The major difference between a thing that might go wrong and a thing that cannot possibly go wrong is that when a thing that cannot possibly go wrong goes wrong it usually turns out to be impossible to get at or repair. – Douglas Adams

What this means is that for the really essential items we need to have complete replacements. Not simply spares, which we should have anyway, but complete stand alone working units. I’ve added that in for the items I think are essentials, if you have any that you consider essential then you need to ensure that;

  • You have a complete spares set. Enough to build another unit
  • A spare unit

As you know I like overkill and like to do both.

  • Have spare units
  • Spares to build some more units
  • Normal wear and tear spares

If only I’d done that for my car, although it isn’t justified nor can I afford to, and so I’m now reliant on public transport or friends. Public transport is rubbish so I’m glad I’m a friendly guy.

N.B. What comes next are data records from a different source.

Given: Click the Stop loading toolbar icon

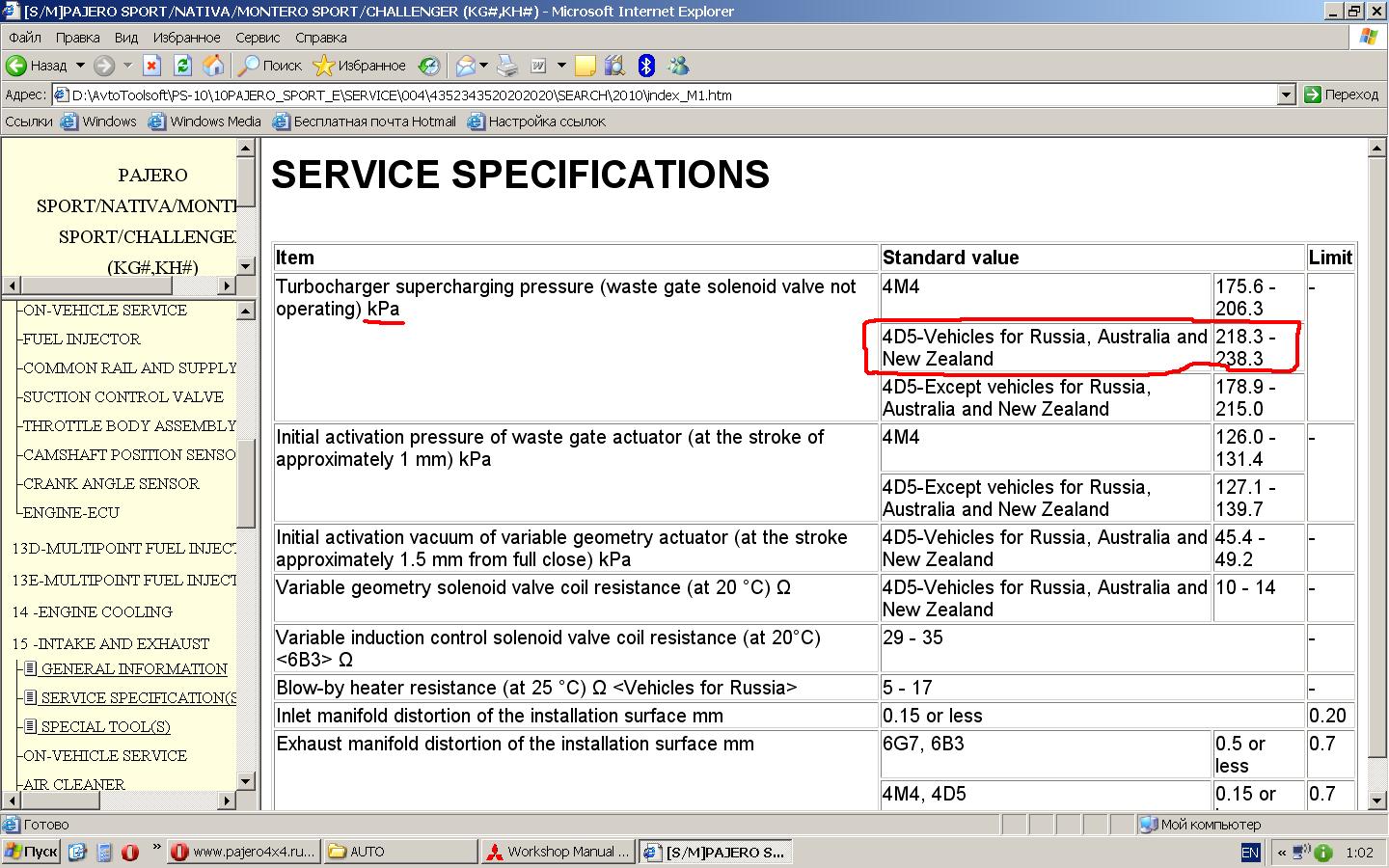Looking at the screenshot, I should (x=151, y=66).
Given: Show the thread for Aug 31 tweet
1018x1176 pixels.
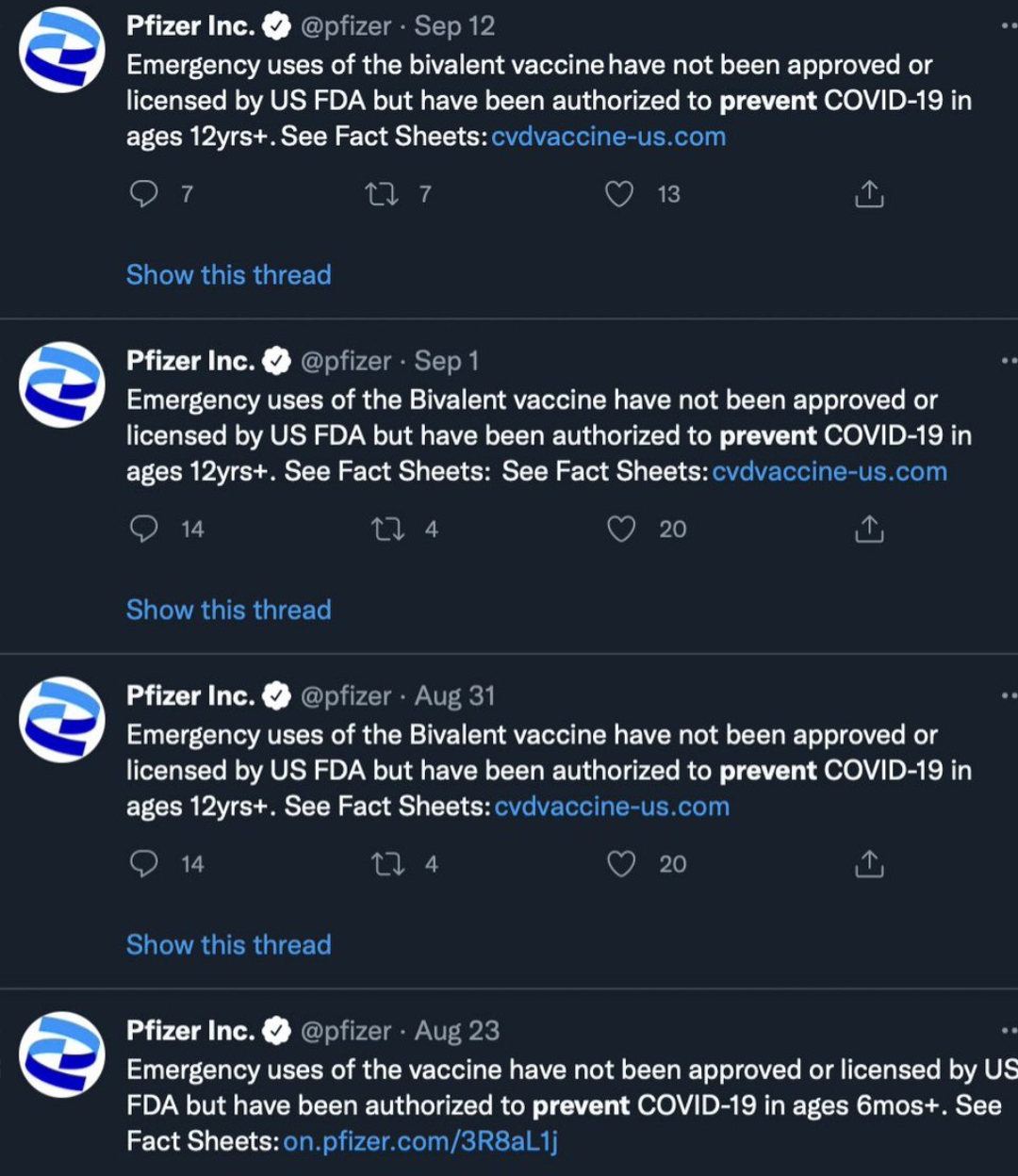Looking at the screenshot, I should tap(229, 945).
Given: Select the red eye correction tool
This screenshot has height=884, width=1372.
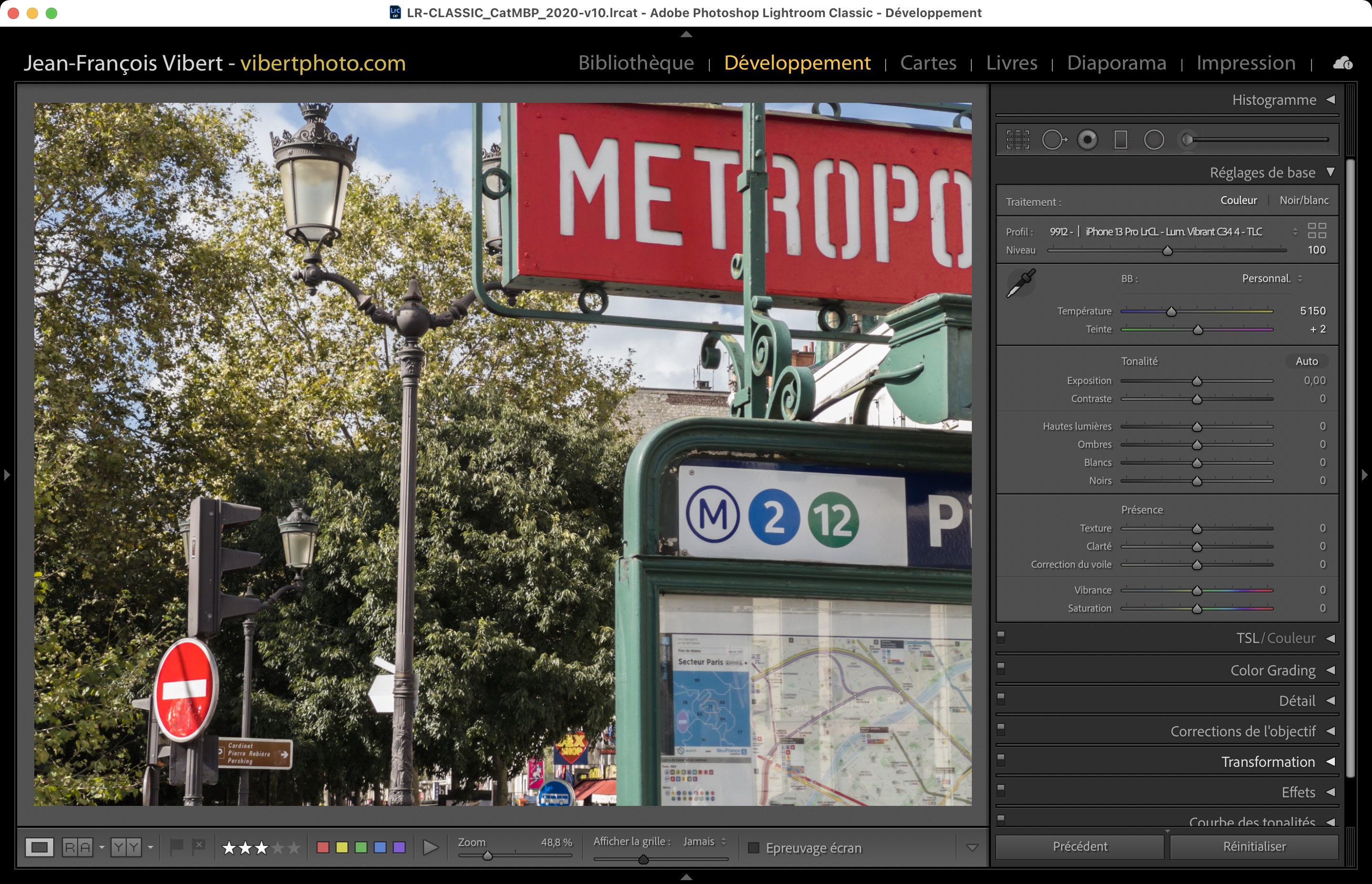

4 comments to You will never break one of these

  • Luddite

    One of my vehicles is so complex I just let the garage take care of it. However, my BOV has zero electronics, no injectors etc and I carry oil, oil filter, air filter, brake pads, brake fluid, coil, distributor, coil, ballast resistor, condenser, rotor arm, spark plugs, ignition leads, tyre seal, jubilee clips, universal cooling system hose, radiator stop leak, fan belt, relays, fuses, wiring in different colours, scotchlocks, hermatite and covers from yellow pages to make gaskets.

  • I`m considering a Bedford mj 4X4 truck as a bugout vehicle, loaded with shelter , supplies and an atv.

    What do you think?

  • Skean Dhude

    Luddite,

    I note no obscure parts though.

    Stan,

    I was talking to my neighbour about something similar, but smaller. As he restores them he is always on the lookout for new toys. If he comes across something I like, and I have the money, I’ll consider getting it myself. I wouldn’t get such a big vehicle. There are too many situations where it can get stuck or trapped.

    Unless you live in, or on the outskirts of, London, Birmingham, Bristol or Manchester I would envisage that buying a bit of land away from the centre would be a better idea, bury the stores there rather than run the gauntlet in a noisy and obvious target.

    Stealth will be our best weapons. We will be modern ninjas without the fighting skills.

  • Luddite

    “Luddite,

    I note no obscure parts though.”

    It doesn’t have any obscure parts, it was chosen for its simplicity. I will be adding brake hoses and cylinders to the list, and I might invest in some spare piston rings, perhaps valves and value seats but I’m not going to carry stuff like back axles or prop shafts. The suspension is leaf springs at the back, Macpherson struts at the front. I’m not going to carry those, either, they can be scavenged from other vehicles. Gearboxes, clutches and engines can likewise be scavenged, anything else can be made in a machine shop, in fact last year it had two parts replaced which were made by a guy in his barn, a water rail and a gearbox metal O-ring.